A Rodrigo Eguillor le concedieron prisión domiciliaria y permanecerá en un Barrio Privado

Rodrigo Eguillor está detenido desde 2018, acusado de abuso sexual con acceso carnal, luego de que se viralizará un video en el que se lo veía forcejeando con la víctima en un balcón de San Telmo. La joven sostuvo en su acusación que fue abusada en dicho departamento y que, posteriormente, ella había intentado escapar por la ventana, secuencia que quedó registrada en las grabaciones.

Hoy le fue concedida la prisión domiciliaria y fue trasladado al Country Solar del Bosque de Canning, donde vive su madre, la fiscal Paula Martínez Castro. El Cuerpo Médico Forense presentó un informe que sostiene que es inimputable.

El caso se hizo conocido gracias a las redes sociales, que alzaron la voz con indignación, ya que se empezó a hacer eco de situaciones abusivas previas, de las cuales Eguillor salía impune por ser hijo de una fiscal.

Por esos días, el acusado se convirtió en una especie de influencer: hacía vivos en Instagram con miles de espectadores, donde se reía de la Justicia y sus acusaciones, justificaba y “explicaba” la situación. Negó haber abusado de la joven y afirmó que “le salvó la vida” porque se quería suicidar.

El escándalo de las redes alertó a los medios hegemónicos, quienes le permitieron pasearse por varios canales de televisión, como A24 y América. Incluso, en el programa Incorrectas lo presentaron como “el influencer de los últimos días”.

El acusado, de alto perfil, aprovechó cuanto micrófono le ofrecieron para afirmar su inocencia. Se dejó de lado completamente que, detrás de toda esta tormenta mediática, había una víctima.

Tal fue el revuelo mediático, que la policía aeroportuaria llegó a detenerlo mientras hablaba con noteros en Ezeiza, donde –con total impunidad- esperaba abordar un avión dirigido a España para ver la final de la Copa Libertadores. La exclamación de “llamen a mi vieja” quedó grabada y fue transmitida por todos los canales de televisión, generando cientos de burlas y memes en las redes.

Eguillor, que enfrenta más de una acusación por abuso, pasó gran parte de su detención en el penal de Marcos Paz, destinado al Programa de Ofensores Sexuales. Allí tuvo un comportamiento bastante hostil, que involucra peleas con internos y hasta un sanitario roto.

Posteriormente, fue trasladado al hospital psiquiátrico del Penal de Ezeiza e incorporado al PRISMA (Programa Interministerial de Salud Mental Argentino). El proceso se vio suspendido en función del artículo 77 del Código Procesal Penal, que establece que si durante el proceso judicial se detecta una incapacidad mental, el tribunal podrá suspender la tramitación de la causa y ordenará la internación de la persona en un establecimiento donde se le informará trimestralmente sobre su estado. 

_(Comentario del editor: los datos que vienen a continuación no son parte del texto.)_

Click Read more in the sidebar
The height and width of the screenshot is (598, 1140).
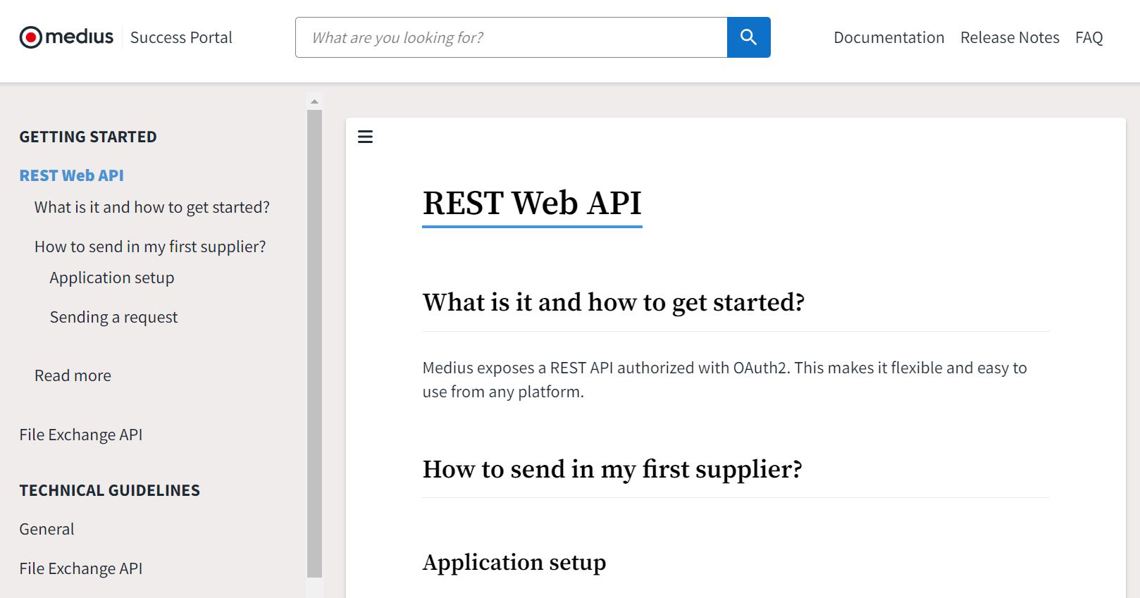click(x=73, y=375)

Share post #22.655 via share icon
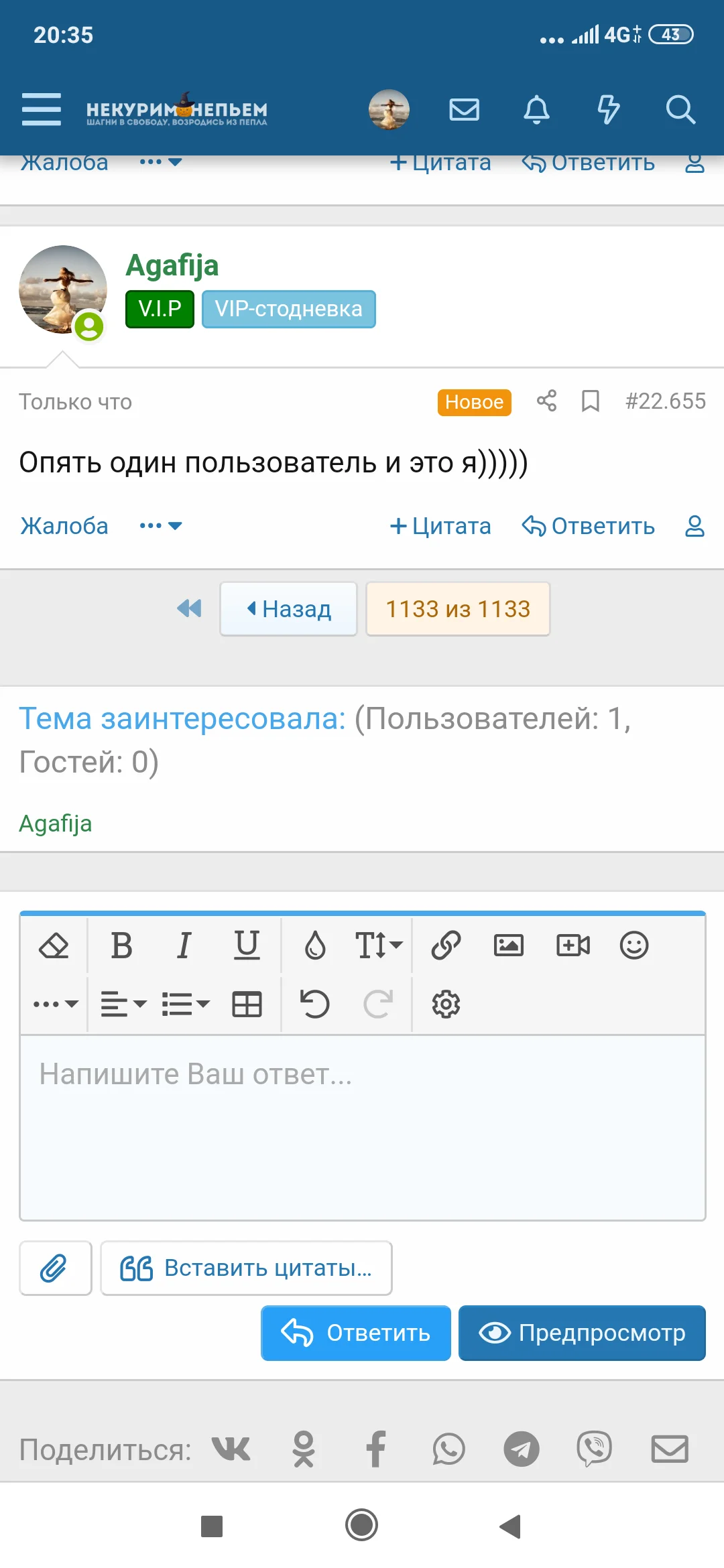pyautogui.click(x=546, y=401)
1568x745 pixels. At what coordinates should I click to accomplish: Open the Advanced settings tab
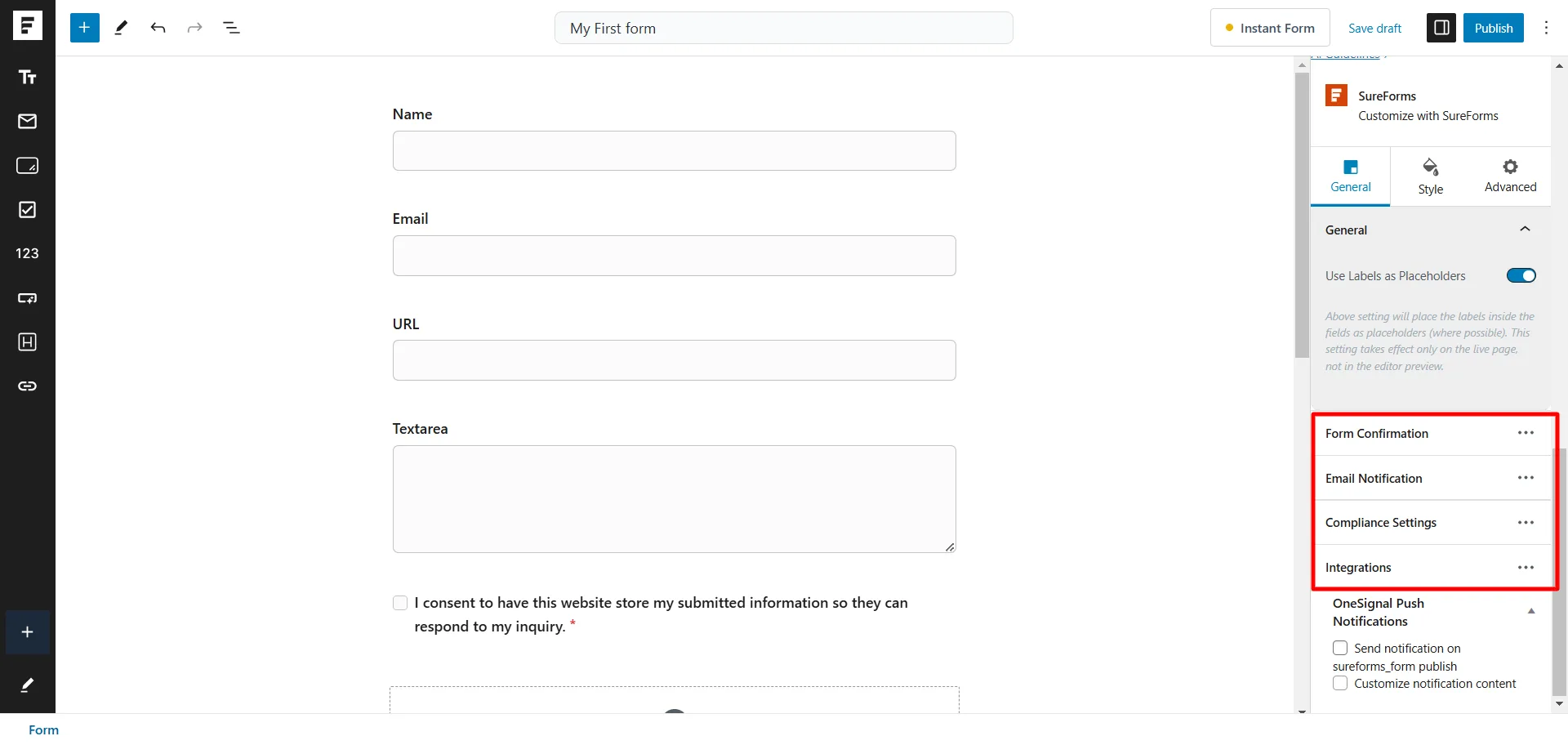tap(1509, 175)
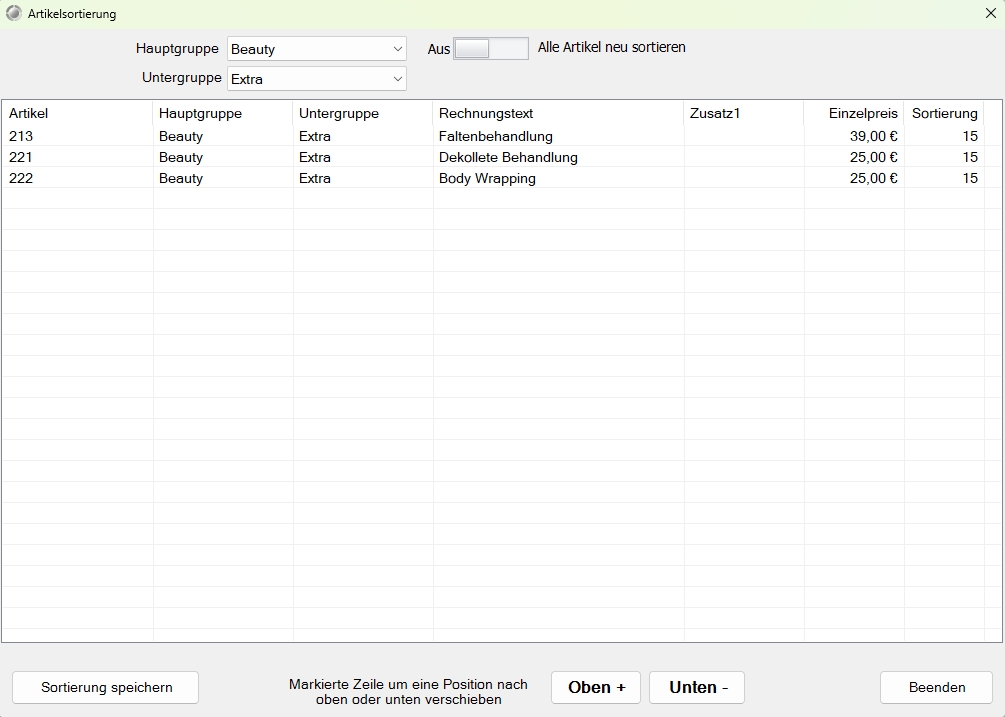Screen dimensions: 1005x717
Task: Click the Sortierung column header
Action: click(x=944, y=113)
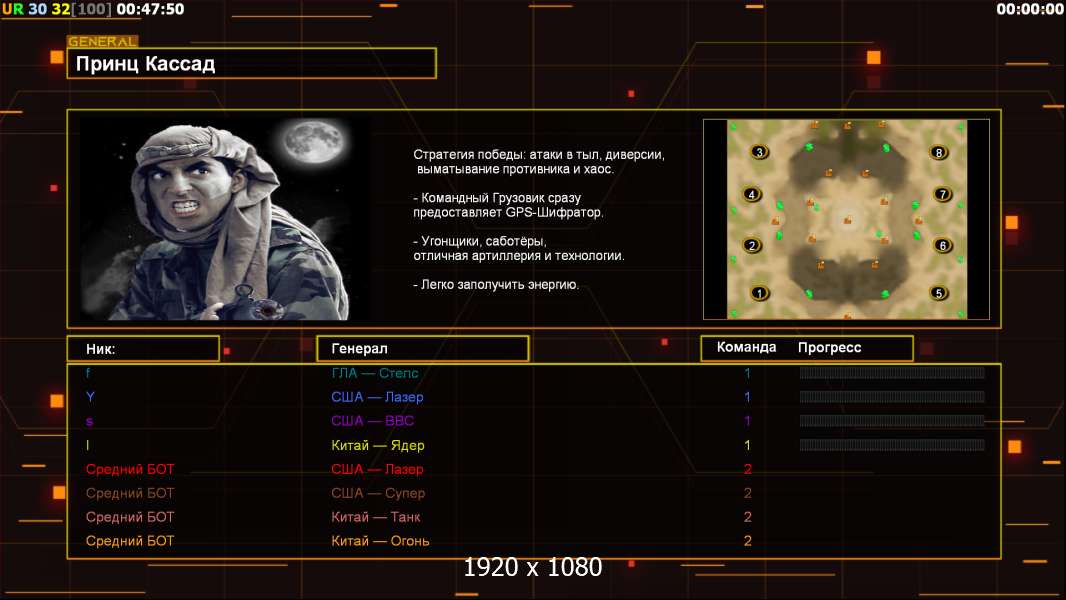1066x600 pixels.
Task: Click the 00:47:50 timer at top left
Action: (150, 9)
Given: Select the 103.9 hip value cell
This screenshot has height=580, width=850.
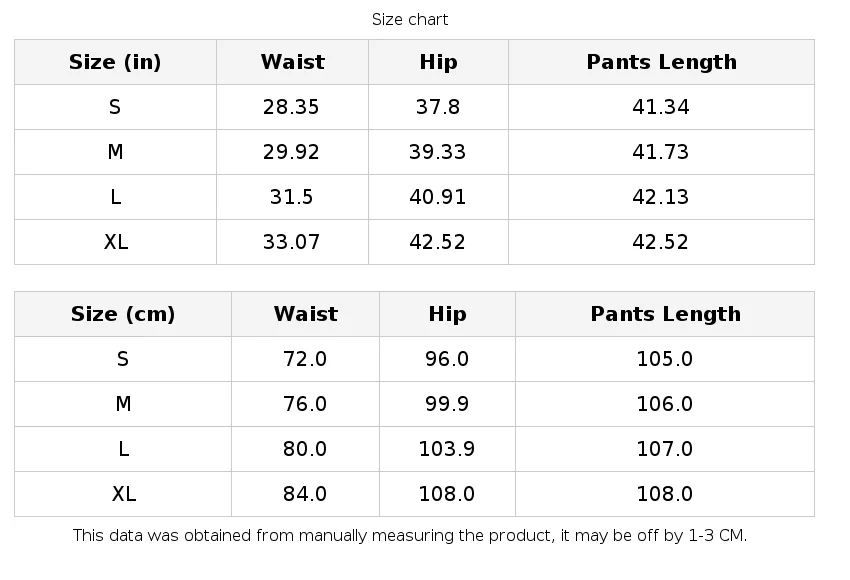Looking at the screenshot, I should coord(447,449).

Por este motivo, Eguillor era evaluado cada tres meses a pedido del Tribunal Oral en lo Criminal y Correccional N° 10, a cargo de Alejandro Noceti Achaval, que precisaba informes médicos para saber si el acusado podía ir o no a juicio oral.

En los últimos meses, su defensa intentó que fuera internado con una tobillera electrónica en un hospital psiquiátrico privado. El 14 de enero, este pedido fue denegado por tres jueces, quienes alegaron que ningún nosocomio reunía las condiciones de seguridad del sistema penitenciario. Sin embargo, en marzo del corriente, le fue concedido ese beneficio y fue trasladado a un hospital psiquiátrico privado.

Esta decisión fue fundada en un dictamen forense del 6 de marzo, que determinó que Rodrigo Eguillor presenta signos y síntomas compatibles con un trastorno de la personalidad con componentes deliroides de tipo persecutorios, parcialmente compensado” y que “no hay riesgo cierto e inminente actual para sí y/o terceros aquí y ahora al encontrarse bajo supervisión permanente por terceros responsables en tratamiento por especialistas de salud mental”.

La Justicia le concedió a Rodrigo Eguillor la posibilidad de continuar su tratamiento de forma ambulatoria. Por este motivo, hoy fue trasladado al country Solar del Bosque de Canning, donde continuará siendo evaluado trimestralmente para saber si podrá ser llevado a juicio. Actualmente, sigue calificado como inimputable por el Cuerpo Médico Forense.